Au centre de ces films se trouve également une ou plusieurs femmes. La description des femmes d'Almodóvar a suscité des réactions mitigées au fil des ans; pendant l'ascension d'Almodóvar à la renommée internationale, plusieurs spécialistes du cinéma féministe ont décrié ce qu'elles considéraient comme des représentations féminines hystériques. Mais comme pour tous ses personnages, Almodóvar nous met au défi de voir les femmes comme il les voit cinématiquement- c'est-à-dire fétichisés dans leur force et leur vulnérabilité, toujours plus grande que nature.
En plus du succès mondial de Les femmes au bord, 1987 a été une année clé dans l'histoire d'Almodóvar car lui et son frère Agustín ont fondé leur propre société de production, El Deseo SA El Deseo a assuré l'indépendance esthétique du cinéma d'Almodóvar, ainsi que certaines continuités formelles, rendues possibles par un personnel permanent à tous les niveaux de production. Almodóvar a également écrit ou co-écrit tous ses propres films. En 2000 Almodóvar Tout sur ma mère a remporté l'Oscar du meilleur film étranger.
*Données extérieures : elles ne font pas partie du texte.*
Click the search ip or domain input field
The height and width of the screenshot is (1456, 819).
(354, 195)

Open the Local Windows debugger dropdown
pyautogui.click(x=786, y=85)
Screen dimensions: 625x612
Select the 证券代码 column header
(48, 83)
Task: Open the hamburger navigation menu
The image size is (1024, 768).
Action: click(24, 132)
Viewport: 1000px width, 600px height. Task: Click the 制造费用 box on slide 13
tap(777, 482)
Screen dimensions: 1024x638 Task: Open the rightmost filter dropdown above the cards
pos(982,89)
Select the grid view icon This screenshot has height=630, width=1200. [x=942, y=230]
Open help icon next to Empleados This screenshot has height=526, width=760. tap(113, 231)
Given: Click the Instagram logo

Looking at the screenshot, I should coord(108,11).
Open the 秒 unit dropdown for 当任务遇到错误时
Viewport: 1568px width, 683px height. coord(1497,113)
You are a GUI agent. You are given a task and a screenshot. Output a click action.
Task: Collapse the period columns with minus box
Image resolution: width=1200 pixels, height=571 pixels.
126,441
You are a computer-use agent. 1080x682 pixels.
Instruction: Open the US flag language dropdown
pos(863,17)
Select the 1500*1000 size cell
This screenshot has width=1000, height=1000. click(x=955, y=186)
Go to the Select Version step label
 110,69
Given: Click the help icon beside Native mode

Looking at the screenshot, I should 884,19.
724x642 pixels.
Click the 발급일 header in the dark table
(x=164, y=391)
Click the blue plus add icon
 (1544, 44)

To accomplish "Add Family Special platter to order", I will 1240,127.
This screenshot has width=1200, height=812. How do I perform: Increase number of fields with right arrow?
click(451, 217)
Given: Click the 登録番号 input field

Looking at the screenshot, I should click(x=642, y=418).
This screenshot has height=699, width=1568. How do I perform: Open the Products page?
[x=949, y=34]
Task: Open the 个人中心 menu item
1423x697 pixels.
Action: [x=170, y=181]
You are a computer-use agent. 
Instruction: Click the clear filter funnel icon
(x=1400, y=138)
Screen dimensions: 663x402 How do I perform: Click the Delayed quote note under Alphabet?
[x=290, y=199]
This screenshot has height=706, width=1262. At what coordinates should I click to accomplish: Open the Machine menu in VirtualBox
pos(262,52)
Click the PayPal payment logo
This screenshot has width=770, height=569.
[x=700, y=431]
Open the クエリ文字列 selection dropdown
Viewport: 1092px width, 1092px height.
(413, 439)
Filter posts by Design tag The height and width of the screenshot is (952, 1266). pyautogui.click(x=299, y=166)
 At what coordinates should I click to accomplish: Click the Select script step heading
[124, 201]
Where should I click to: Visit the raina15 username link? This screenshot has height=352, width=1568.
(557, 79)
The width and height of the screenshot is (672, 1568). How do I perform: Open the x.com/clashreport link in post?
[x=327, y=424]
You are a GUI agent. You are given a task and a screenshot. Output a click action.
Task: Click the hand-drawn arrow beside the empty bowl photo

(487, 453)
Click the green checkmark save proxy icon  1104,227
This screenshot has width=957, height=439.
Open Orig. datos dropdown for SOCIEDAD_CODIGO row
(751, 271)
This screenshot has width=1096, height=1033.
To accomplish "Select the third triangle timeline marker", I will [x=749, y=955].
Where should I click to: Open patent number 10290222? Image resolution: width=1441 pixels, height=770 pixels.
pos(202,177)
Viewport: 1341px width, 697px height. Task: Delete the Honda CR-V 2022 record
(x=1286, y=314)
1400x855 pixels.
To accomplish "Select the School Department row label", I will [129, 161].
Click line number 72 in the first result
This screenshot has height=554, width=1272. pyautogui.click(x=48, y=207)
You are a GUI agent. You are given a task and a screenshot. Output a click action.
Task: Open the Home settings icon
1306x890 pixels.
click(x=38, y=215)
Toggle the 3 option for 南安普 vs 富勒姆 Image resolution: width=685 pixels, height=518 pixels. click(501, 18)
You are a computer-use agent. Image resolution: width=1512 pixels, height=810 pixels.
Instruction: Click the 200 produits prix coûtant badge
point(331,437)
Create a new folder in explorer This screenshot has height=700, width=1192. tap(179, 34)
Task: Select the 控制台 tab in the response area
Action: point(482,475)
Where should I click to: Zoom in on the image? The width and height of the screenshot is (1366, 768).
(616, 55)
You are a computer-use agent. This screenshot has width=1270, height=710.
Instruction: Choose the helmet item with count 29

Malgré toute la cohérence stylistique et thématique apparente de son œuvre, cependant, il existe des exceptions à toutes les conventions «almodovariennes» apparemment bien établies. Alors qu'Almodóvar fonctionne généralement dans un mode hautement stylisé et exubérant, Qu'ai-je fait pour mériter cela? (1984) est un film de réalisme social morose et poignant. De même, tandis que Tueur (1985) et Kika (1993) sont des œuvres abstraites hautement conceptuelles, La fleur de mon secret (1995) est d'un ton doux, avec un récit simple qui est unique parmi les films d'Almodóvar. Pour encore un autre contraste, considérez Mauvaise éducation (2004), dont le mouvement dans et hors de son histoire-dans-une-histoire taquine le spectateur en marchant simultanément près des contours de la propre biographie d'Almodóvar.
Peut-être que la difficulté de cerner Almodóvar peut être mieux expliquée par le réalisateur lui-même: il a dit qu'il ne se considérait pas comme un cinéaste transgressif, car la transgression est déjà une reconnaissance trop forte de la loi. Au lieu d'être anti-Franco, par exemple, il ne reconnaît tout simplement pas l'existence de Franco dans l'Espagne qu'il crée dans ses films. Pour Almodóvar, ce sens radical de la liberté est le seul moyen de progresser vers la vérité de l'expérience humaine contemporaine. C'est seulement ainsi qu'un maître de l'artifice peut rendre l'humanité - et passion-tellement vrai.